Friday, January 9, 2026

Generation (Of) Alpha

Though the title may sound similar, this is not about a post on people who were born in between the entirety of 2010s and early 2020s. Rather, we are exploring the financial parlance for the word alpha, which is the excess above market returns.


Picture generated by ChatGPT


Using one of the U.S. markets’ indices as an example, the S&P 500, it returned around 17% for the whole of 2025. Meanwhile, Nvidia, a constituent of the S&P 500, returned close to 36% for the same period. Thus, the alpha generated by Nvidia was 36 – 17 = 19%.


Alpha is relative to a selected benchmark index, so choosing the right benchmark is important for accurate interpretation. In the above example, though the S&P 500 was used, other major indices like the Dow Jones 30 and NASDAQ could also be utilised as they are the main representations of the U.S. market in general (which Nvidia is part of as well). Conversely, although the Russell 2000 is a major index, it is not appropriate to compare it with Nvidia, a large-cap counter, for alpha as the former is the primary benchmark for small-cap equities.


On top of individual companies, alpha can be calculated on whole investment portfolios, too, in gauging performance. For instance, a portfolio made up entirely of U.S. equities could be compared with the S&P 500 or Dow Jones, and a portfolio of Singapore counters could be used with the Straits Times Index. Sometimes a mixed local-foreign portfolio is weighed up against relevant indices. Ultimately, it is up to the individual investor on which to apply on, provided it is relevant and reasonable.


Generating alpha on a portfolio level requires the employment of active investing, be it via individual counter selection and/or going into active funds. On a multi-portfolio level (e.g. the Portfolio Multiverse concept), on top of what was suggested in the previous sentence, the Trading Portfolio is a way to do so, in which it may be a possible option for passive investors with index funds in the main portfolio. Another way for passive investors is either to adopt a core-satellite structure (core of passive index funds with satellite of active funds/individual securities) or to create another portfolio for active investing. The combinations are varied and flexible.

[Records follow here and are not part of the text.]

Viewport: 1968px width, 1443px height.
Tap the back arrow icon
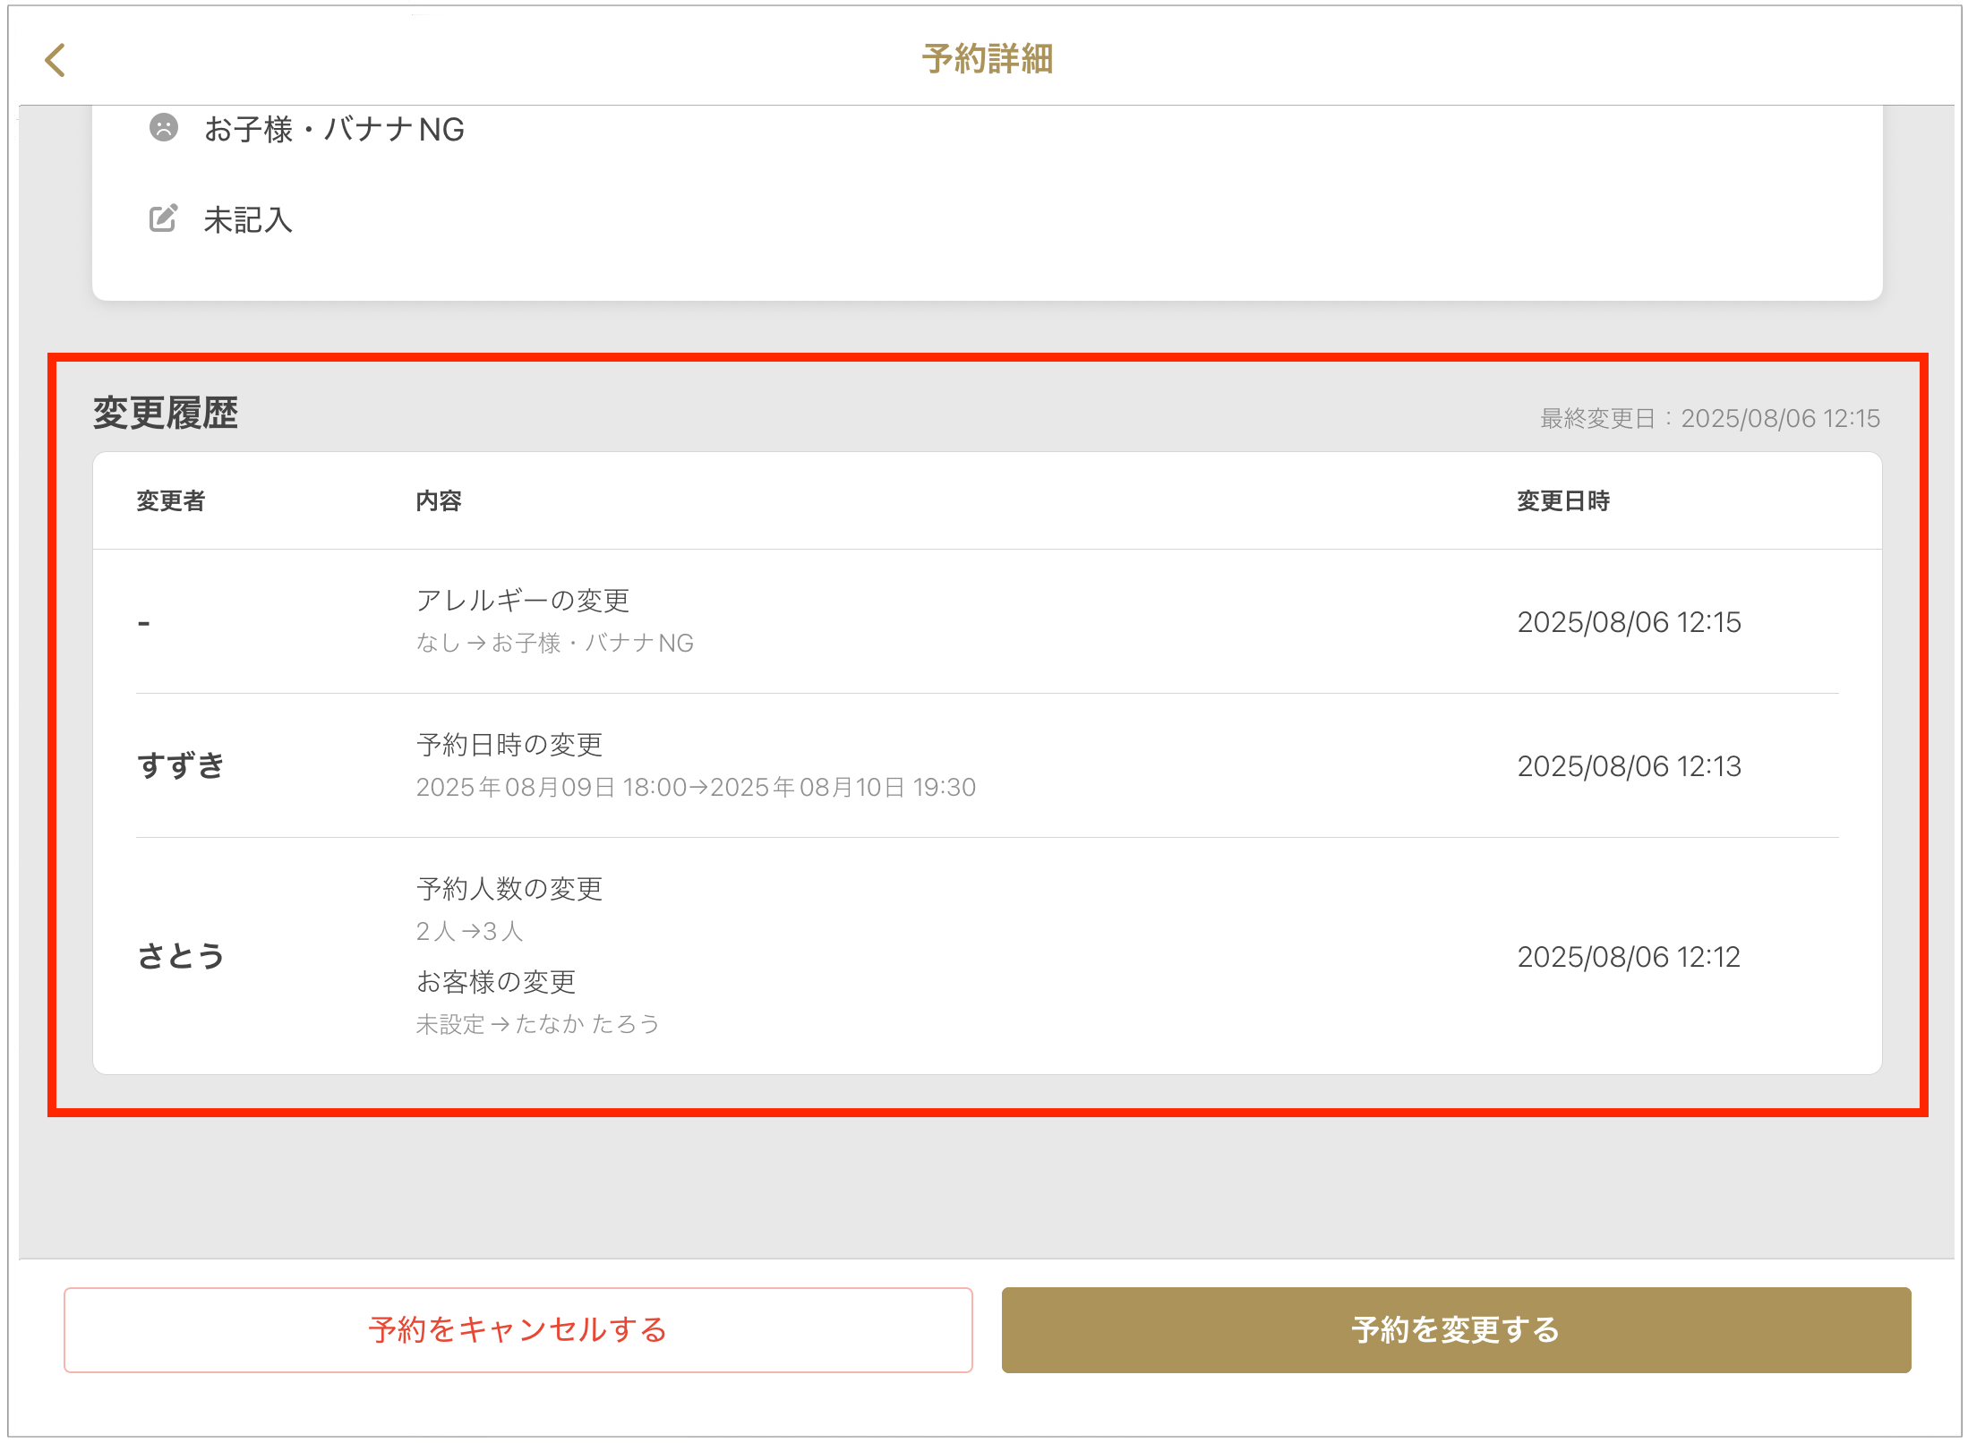tap(56, 60)
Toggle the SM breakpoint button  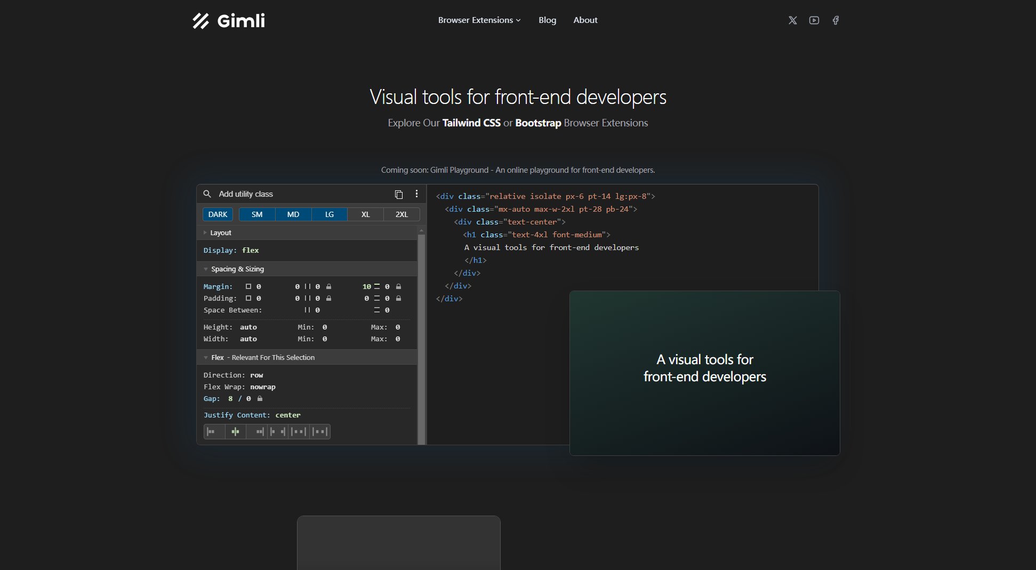pyautogui.click(x=257, y=214)
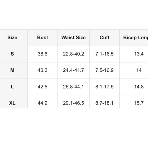Select the XL size row label
Viewport: 153px width, 153px height.
click(x=12, y=103)
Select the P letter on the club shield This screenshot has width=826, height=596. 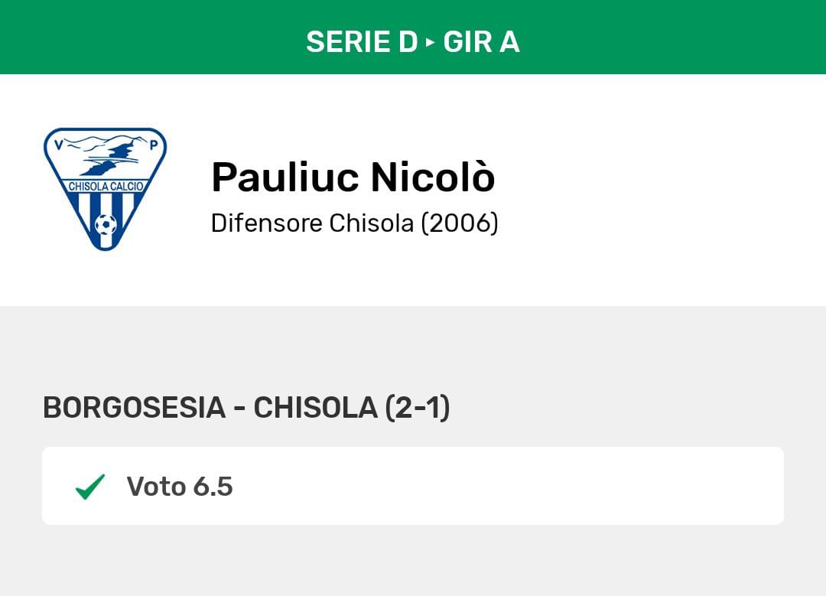153,145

For our Bedokian Portfolio, we adopted the core-satellite methodology, and some of our satellite counters are part of index exchange traded funds (ETFs) in our core; while this may be viewed as an overlap (e.g. “why buy Nvidia when you already have the S&P 500 ETF?”), the securities were selected based on different merits. For this case, we have the S&P 500 for U.S. market exposure, but we are vested in Nvidia for the artificial intelligence growth potential with its chips, subject to our own weightage limit for individual company counter (i.e., the 12% limit). This is one of our ways in the generation of portfolio alpha.


Disclosure

The Bedokian is vested in the S&P 500 via the SPY ETF, and in Nvidia.